Epoprostenol is a prostaglandin that is FDA approved for the {{{indicationType}}} of pulmonary arterial hypertension. Common adverse reactions include bradyarrhythmia, chest pain, hypotension, tachycardia, flushing, abdominal pain, diarrhea, loss of appetite, nausea, vomiting, dizziness, and headache.

Adult Indications and Dosage

FDA-Labeled Indications and Dosage (Adult)

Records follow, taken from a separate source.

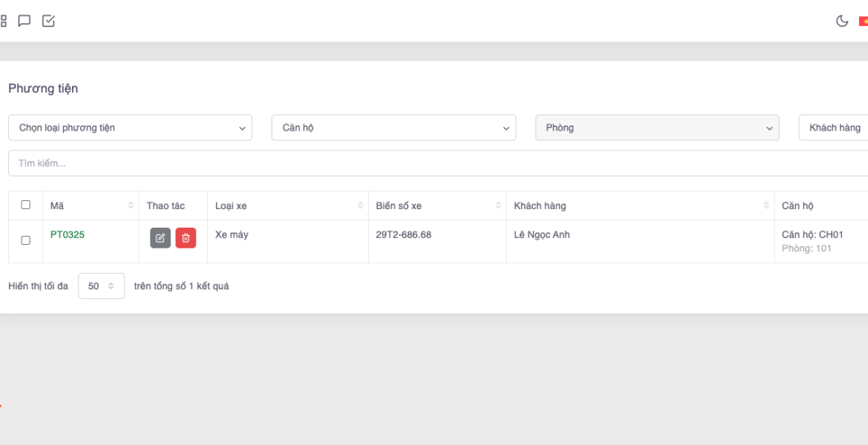Check the PT0325 row checkbox
Viewport: 868px width, 445px height.
click(26, 240)
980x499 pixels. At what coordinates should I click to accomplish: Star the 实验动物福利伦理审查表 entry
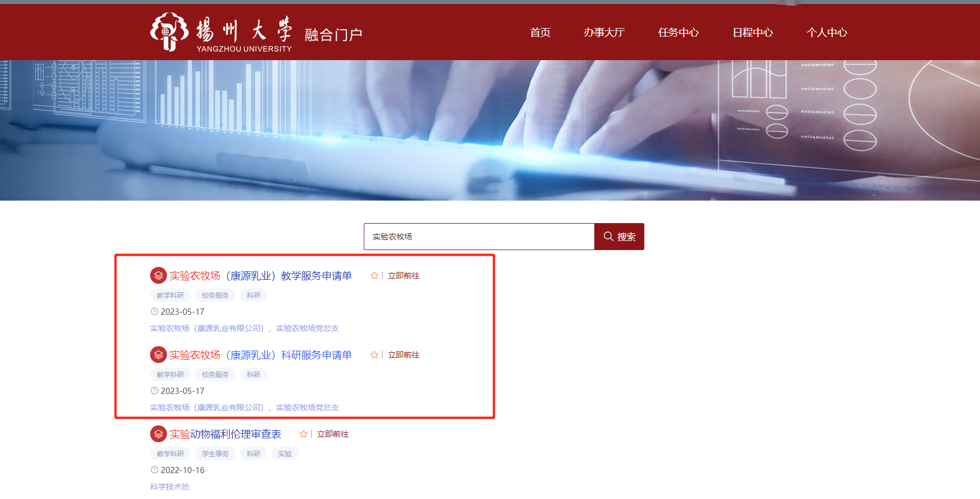[x=303, y=434]
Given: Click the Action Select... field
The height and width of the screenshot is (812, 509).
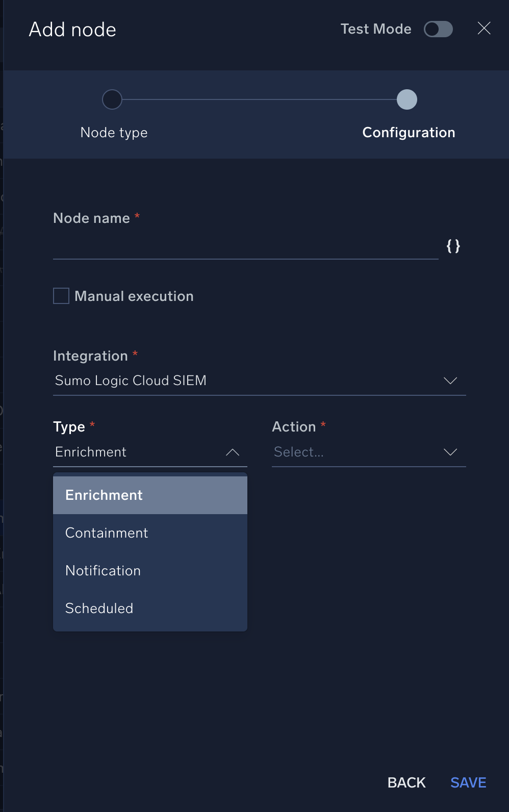Looking at the screenshot, I should tap(352, 452).
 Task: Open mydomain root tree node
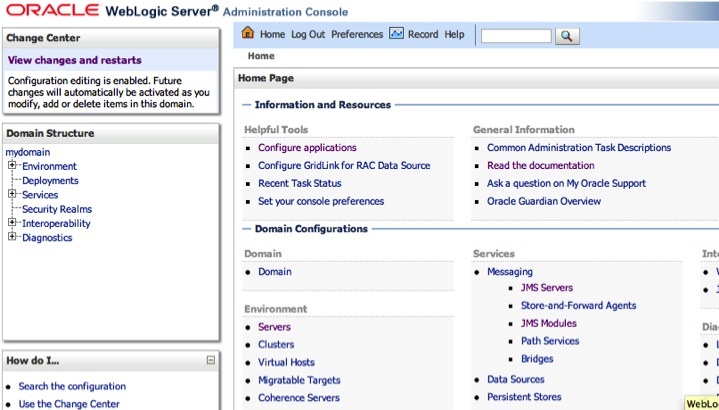[x=27, y=152]
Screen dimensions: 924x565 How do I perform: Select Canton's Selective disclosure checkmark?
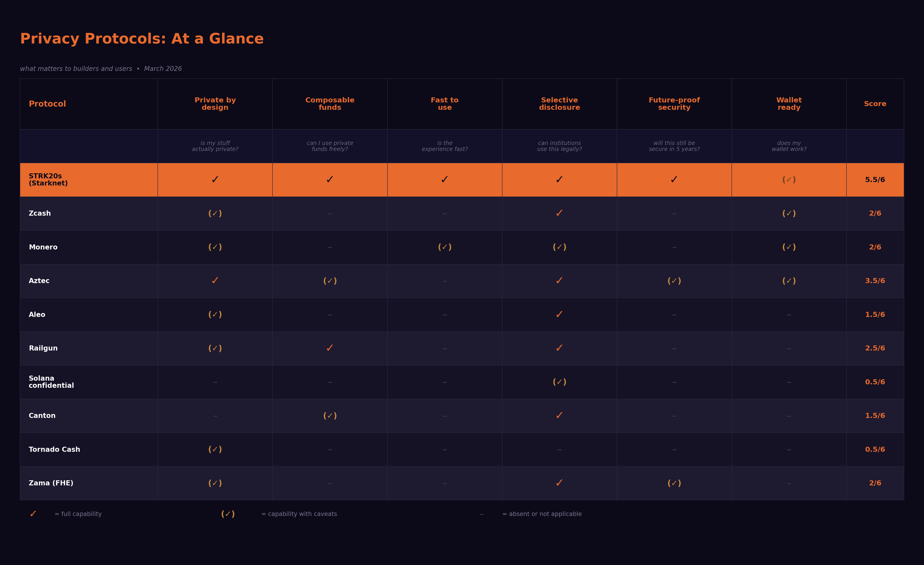click(559, 416)
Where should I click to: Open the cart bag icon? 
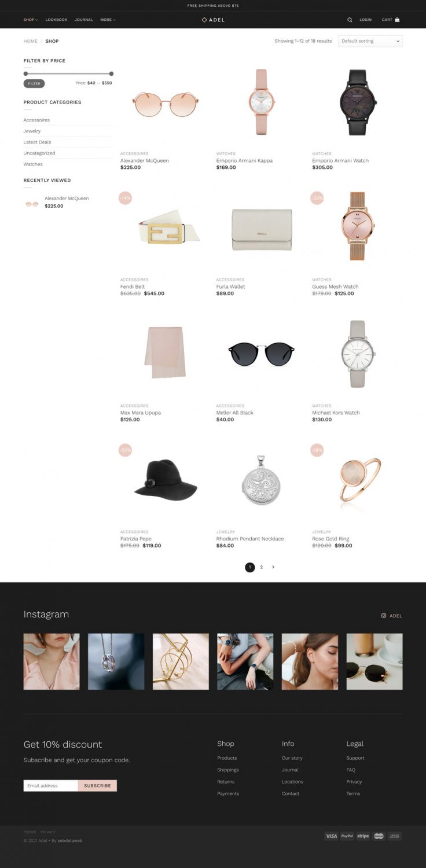coord(397,20)
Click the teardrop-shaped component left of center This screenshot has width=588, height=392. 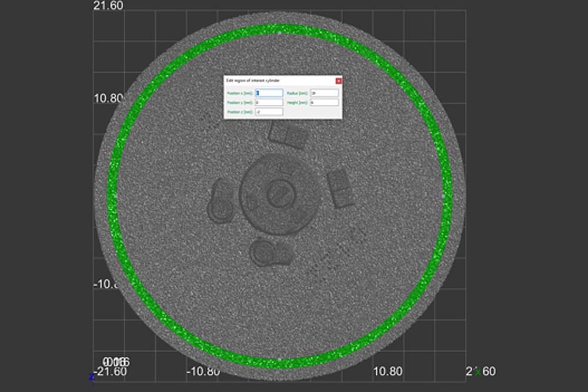(222, 202)
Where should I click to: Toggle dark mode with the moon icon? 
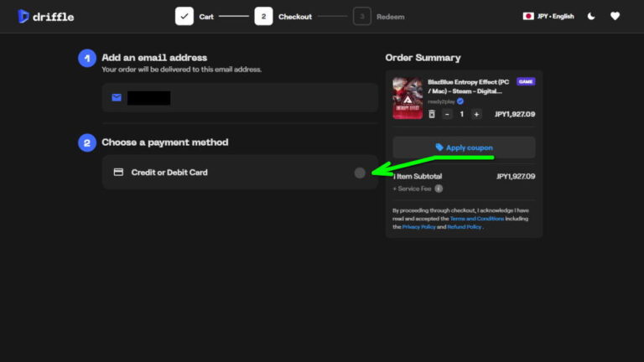(591, 16)
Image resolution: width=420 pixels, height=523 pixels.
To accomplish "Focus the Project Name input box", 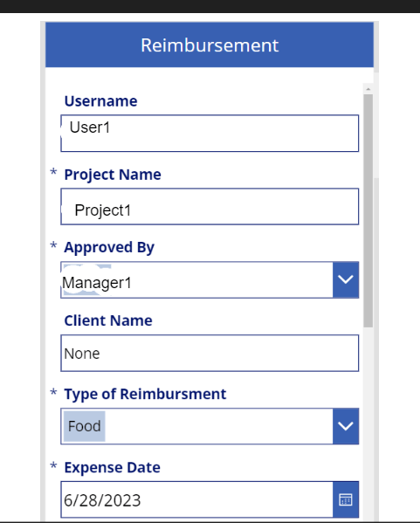I will (x=210, y=206).
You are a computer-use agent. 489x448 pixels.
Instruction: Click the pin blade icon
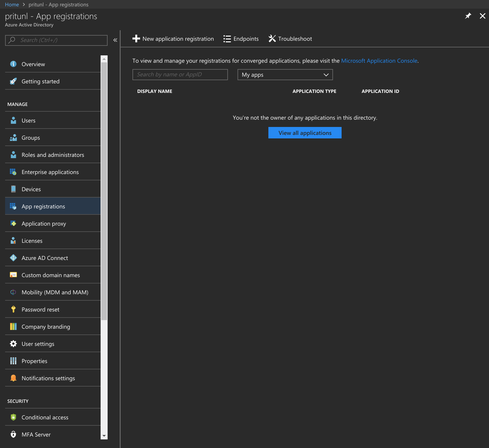pos(468,16)
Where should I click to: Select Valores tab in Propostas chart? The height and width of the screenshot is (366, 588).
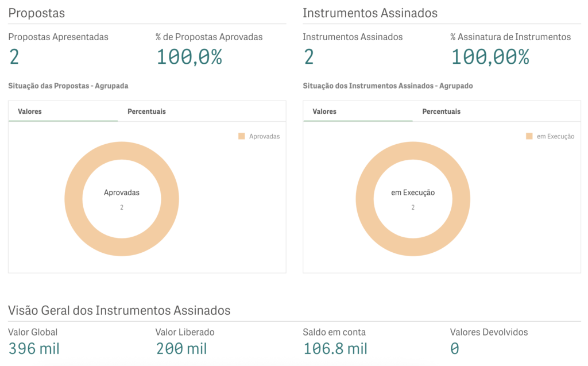30,111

Pulmonary Arterial Hypertension

• Important Note: Epoprostenol sodium for injection must be reconstituted only with STERILE DILUENT for epoprostenol sodium for injection. Do not dilute reconstituted solutions of epoprostenol for injection or administer with other parenteral solutions or medications.

• Dosing Information

• Administer continuous chronic infusion of epoprostenol sodium for injection through a central venous catheter. Temporary peripheral intravenous infusion may be used until central access is established. Initiate chronic infusion of epoprostenol sodium for injection at 2 ng/kg/min and increase in increments of 2 ng/kg/min every 15 minutes or longer until dose-limiting pharmacologic effects are elicited or until a tolerance limit to the drug is established or further increases in the infusion rate are not clinically warranted (see Dosage Adjustments). If dose-limiting pharmacologic effects occur, then decrease the infusion rate until epoprostenol sodium for injection is tolerated. In clinical trials, the most common dose-limiting adverse events were nausea, vomiting, hypotension, sepsis, headache, abdominal pain, or respiratory disorder (most treatment-limiting adverse events were not serious). If the initial infusion rate of 2 ng/kg/min is not tolerated, identify a lower dose that is tolerated by the patient.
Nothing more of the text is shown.